Begin Data for processing
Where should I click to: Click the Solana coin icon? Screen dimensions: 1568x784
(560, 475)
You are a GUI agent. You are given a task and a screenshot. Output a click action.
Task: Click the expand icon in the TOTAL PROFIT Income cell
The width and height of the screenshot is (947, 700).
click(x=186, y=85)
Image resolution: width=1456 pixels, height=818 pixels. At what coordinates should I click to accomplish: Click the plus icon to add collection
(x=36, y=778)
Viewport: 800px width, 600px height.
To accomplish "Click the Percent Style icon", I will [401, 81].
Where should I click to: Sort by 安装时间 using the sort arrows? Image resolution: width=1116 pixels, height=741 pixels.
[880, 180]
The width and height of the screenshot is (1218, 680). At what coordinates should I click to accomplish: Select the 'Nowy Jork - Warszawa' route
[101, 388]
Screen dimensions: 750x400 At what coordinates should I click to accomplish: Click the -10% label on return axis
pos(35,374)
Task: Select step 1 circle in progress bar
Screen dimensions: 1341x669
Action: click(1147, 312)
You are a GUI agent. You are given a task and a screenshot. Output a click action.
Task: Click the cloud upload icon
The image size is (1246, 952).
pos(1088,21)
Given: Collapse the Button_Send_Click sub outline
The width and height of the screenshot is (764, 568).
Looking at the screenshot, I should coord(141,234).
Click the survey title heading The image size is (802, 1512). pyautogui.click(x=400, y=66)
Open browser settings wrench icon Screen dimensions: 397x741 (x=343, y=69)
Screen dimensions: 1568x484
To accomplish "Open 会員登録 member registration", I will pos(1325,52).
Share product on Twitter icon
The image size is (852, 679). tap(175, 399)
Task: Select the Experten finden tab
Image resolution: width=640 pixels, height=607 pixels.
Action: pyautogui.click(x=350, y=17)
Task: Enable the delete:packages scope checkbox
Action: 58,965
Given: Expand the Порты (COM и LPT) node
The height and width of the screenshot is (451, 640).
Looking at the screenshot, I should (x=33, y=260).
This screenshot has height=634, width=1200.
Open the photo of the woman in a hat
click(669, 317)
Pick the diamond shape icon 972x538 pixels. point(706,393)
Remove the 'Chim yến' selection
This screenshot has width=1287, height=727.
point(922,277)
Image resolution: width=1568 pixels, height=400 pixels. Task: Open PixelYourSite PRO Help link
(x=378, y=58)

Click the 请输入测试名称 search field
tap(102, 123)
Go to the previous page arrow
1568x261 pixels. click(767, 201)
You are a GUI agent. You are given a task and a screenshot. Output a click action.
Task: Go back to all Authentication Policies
End Data for processing
* **Job**
Please output the material from its first line through the line containing "click(x=186, y=85)", both included, as a JSON list of strings with one string per line and blank lines omitted.

* **Result**
[
  "Where should I click to: Click the Solana coin icon? Screen dimensions: 1568x784",
  "(560, 475)",
  "You are a GUI agent. You are given a task and a screenshot. Output a click action.",
  "Task: Click the expand icon in the TOTAL PROFIT Income cell",
  "The width and height of the screenshot is (947, 700).",
  "click(x=186, y=85)"
]